Instructions for the task
For this exercise, please find the lines in the entries that include the word "will" and copy them.
★ ★ ★
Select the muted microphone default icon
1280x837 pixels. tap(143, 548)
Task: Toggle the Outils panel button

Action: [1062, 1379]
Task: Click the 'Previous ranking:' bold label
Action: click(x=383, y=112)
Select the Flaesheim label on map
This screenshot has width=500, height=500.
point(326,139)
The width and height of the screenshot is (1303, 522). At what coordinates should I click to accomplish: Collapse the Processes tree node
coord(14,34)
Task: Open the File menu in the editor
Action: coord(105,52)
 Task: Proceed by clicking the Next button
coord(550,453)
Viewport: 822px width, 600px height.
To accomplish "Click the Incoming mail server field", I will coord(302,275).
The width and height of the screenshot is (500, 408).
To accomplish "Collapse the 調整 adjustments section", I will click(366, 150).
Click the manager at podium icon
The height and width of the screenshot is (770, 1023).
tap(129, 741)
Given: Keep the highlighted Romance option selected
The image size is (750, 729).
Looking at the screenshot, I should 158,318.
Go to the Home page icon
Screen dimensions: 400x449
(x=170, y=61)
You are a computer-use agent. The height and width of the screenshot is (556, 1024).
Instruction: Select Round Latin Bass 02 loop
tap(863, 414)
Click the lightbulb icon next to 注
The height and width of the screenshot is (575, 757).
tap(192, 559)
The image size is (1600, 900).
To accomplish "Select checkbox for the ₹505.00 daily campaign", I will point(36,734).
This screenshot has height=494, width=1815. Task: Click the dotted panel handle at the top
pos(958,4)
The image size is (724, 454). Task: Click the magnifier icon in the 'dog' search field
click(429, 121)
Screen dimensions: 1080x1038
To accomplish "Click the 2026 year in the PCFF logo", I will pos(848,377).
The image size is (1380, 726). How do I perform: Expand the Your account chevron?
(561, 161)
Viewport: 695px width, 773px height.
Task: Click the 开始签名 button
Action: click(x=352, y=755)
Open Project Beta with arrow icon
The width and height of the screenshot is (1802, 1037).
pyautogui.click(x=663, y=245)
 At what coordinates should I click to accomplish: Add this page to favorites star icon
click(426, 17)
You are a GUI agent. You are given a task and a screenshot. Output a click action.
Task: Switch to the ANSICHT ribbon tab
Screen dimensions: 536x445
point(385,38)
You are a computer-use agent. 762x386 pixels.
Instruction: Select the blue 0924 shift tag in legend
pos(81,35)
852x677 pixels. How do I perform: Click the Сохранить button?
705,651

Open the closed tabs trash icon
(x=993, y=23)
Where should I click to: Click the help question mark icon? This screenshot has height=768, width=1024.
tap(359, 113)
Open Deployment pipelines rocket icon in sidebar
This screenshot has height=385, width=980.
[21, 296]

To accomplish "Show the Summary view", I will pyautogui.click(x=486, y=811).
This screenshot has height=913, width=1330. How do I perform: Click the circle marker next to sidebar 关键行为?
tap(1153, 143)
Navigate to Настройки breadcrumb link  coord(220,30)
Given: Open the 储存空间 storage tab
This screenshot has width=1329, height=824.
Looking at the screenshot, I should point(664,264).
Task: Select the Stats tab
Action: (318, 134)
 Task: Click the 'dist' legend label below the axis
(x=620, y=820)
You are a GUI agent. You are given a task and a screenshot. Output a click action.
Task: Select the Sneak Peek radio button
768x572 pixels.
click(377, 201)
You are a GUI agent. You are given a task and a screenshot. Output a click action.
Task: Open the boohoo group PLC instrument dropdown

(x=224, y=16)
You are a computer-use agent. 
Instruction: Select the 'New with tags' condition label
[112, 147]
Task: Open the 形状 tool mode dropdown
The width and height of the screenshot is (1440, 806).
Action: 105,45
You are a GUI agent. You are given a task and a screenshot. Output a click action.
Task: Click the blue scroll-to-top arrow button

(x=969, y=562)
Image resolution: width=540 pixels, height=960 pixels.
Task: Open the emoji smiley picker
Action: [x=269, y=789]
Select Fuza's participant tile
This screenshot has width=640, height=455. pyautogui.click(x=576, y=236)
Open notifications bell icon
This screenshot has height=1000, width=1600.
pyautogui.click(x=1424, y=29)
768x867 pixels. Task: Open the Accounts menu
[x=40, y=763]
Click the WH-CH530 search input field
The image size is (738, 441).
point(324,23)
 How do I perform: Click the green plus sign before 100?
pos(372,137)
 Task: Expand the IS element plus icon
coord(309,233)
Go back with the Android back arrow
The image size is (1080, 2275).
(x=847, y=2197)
★ ★ ★
Answer section
To accomplish "Click the Incoming mail server field", I will coord(302,275).
To accomplish "Collapse the 調整 adjustments section", I will click(366, 150).
To accomplish "Select checkbox for the ₹505.00 daily campaign", I will point(36,734).
To accomplish "Click the 2026 year in the PCFF logo", I will pos(848,377).
To accomplish "Show the Summary view", I will pyautogui.click(x=486, y=811).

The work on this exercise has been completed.